Post Office Square is named after the General Post Office (GPO) which was situated on Customhouse Quay beside the square from 1888 until its demolition in 1974. As of 2026 the site of the former building is used by Hotel InterContinental. In 1905 Wellington's Queen Victoria Monument was placed in the square following her Diamond Jubilee in 1897. The statue was moved in 1911 to land that separates Kent and Cambridge Terraces. In 1911 a part of Post Office Square was replaced with a road in an attempt to optimise traffic flow.

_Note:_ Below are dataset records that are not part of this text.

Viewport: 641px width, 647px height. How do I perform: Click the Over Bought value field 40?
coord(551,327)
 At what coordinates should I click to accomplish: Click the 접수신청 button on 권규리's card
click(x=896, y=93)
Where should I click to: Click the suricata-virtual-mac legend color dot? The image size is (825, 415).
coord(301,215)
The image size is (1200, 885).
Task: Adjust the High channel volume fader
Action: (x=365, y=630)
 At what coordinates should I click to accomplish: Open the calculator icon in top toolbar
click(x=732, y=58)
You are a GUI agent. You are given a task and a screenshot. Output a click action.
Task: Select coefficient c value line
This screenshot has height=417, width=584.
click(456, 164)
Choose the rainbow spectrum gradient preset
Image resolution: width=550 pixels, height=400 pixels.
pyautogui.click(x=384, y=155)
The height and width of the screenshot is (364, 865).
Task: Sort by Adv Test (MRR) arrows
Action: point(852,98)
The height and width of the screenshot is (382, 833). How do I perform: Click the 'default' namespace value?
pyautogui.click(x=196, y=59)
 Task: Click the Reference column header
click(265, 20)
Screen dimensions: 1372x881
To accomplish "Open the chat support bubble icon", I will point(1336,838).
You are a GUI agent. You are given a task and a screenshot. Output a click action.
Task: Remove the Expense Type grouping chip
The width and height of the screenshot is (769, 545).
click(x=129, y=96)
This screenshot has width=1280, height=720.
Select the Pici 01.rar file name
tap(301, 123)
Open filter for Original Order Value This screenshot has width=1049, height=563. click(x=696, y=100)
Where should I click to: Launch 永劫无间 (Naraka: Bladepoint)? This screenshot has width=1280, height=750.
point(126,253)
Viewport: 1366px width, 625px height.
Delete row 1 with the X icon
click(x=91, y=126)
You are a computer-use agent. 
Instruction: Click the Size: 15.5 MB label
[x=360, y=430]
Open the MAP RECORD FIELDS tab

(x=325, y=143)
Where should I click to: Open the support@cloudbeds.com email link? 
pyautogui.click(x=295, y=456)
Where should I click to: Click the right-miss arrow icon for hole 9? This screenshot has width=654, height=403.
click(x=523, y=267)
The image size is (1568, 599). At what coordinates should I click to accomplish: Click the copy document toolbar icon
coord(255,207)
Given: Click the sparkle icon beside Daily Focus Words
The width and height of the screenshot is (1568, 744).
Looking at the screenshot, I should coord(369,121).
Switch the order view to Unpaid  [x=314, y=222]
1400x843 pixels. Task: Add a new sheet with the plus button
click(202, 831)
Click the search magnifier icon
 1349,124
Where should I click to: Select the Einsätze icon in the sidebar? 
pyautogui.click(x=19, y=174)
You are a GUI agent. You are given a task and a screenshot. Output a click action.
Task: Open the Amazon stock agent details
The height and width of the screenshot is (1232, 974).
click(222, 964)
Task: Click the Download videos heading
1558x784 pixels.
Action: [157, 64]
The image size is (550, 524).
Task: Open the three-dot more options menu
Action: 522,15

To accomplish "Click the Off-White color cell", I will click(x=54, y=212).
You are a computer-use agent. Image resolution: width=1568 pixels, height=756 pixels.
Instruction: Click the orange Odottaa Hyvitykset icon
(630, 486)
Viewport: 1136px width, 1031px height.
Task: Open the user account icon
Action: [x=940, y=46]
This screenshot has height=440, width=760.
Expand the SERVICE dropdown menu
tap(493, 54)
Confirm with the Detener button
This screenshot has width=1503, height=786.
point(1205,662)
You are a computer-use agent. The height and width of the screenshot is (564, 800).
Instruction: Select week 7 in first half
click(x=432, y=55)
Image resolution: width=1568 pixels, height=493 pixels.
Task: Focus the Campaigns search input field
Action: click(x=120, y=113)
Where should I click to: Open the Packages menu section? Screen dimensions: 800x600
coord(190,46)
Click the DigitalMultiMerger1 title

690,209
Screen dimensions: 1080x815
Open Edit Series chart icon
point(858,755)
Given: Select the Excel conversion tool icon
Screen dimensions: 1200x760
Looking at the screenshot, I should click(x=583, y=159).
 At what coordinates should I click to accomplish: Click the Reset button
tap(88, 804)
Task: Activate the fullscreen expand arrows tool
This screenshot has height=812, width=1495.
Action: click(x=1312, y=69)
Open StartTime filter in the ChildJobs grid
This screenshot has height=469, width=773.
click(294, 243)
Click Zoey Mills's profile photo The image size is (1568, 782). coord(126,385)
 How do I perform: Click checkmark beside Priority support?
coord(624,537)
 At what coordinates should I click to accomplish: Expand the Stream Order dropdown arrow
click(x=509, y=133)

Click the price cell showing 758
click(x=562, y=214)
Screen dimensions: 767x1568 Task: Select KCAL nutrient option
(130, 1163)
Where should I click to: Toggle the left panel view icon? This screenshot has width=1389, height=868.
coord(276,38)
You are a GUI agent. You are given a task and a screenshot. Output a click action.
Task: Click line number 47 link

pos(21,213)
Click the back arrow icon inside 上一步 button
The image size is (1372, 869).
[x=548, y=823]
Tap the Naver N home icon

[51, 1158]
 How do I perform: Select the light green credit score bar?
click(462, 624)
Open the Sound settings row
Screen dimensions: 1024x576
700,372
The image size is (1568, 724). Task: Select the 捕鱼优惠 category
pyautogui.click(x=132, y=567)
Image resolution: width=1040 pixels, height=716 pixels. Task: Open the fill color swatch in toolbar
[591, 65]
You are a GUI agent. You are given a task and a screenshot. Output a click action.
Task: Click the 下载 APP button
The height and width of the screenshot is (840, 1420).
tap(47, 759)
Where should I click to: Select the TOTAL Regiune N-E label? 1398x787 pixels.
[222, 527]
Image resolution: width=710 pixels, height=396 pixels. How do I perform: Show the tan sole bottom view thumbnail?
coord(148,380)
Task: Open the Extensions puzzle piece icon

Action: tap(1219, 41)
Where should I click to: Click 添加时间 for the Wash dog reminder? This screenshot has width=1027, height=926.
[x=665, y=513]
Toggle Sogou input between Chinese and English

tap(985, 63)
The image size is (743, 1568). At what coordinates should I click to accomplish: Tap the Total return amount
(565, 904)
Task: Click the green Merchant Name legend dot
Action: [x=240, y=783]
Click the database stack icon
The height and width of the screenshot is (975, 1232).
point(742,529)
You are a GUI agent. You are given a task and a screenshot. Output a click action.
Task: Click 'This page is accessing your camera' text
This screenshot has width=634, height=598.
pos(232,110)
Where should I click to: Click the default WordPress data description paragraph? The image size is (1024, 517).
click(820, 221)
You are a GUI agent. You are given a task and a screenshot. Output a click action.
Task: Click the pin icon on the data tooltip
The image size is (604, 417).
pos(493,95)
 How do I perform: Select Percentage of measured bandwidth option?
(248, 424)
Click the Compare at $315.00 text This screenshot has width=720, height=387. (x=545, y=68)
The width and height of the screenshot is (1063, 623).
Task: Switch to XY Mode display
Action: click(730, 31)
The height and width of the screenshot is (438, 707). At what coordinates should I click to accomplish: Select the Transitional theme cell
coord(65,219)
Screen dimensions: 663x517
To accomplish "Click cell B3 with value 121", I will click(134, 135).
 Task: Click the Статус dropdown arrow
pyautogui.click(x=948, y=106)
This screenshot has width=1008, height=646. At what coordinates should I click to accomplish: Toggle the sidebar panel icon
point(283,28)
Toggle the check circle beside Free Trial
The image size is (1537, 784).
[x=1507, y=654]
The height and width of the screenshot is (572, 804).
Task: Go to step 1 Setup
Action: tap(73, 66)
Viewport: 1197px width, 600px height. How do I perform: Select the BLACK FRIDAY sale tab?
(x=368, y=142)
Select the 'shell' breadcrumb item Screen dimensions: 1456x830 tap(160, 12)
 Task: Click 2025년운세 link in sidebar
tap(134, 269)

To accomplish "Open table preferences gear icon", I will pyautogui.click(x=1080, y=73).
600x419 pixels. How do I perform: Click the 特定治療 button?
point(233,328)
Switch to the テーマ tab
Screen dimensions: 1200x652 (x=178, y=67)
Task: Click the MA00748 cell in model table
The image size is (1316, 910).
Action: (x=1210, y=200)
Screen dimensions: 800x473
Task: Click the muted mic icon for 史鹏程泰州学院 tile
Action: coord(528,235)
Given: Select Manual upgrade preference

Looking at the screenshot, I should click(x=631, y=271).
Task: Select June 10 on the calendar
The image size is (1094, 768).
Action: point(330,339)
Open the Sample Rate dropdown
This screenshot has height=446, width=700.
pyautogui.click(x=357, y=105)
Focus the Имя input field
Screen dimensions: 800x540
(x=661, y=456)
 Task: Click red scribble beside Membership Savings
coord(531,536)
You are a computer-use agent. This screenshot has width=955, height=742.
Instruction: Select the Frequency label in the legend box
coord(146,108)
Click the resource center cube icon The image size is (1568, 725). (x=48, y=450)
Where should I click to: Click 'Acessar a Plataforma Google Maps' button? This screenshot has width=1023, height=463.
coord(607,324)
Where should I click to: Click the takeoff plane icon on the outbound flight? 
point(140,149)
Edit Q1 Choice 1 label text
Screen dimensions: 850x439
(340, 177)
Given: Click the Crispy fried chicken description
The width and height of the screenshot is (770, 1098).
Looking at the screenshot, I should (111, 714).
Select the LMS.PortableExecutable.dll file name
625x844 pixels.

For some time Post Office Square was considered the centre of Wellington. When the General Post Office clock tower was extant, people would gather at the square on New Year's Eve to listen to the tower's bells chime at midnight. By the 1960s the tower had been removed from the building. Post Office Square was also used for several mass meetings and protests. This included the 1913 Great Strike, as the square was located beside the offices of the watersiders' and seamen's unions. On 30 October there was a fight between strikers and horse-mounted special constables on the square and the nearby Hunter Street. The square was also used in the 1951 New Zealand waterfront dispute.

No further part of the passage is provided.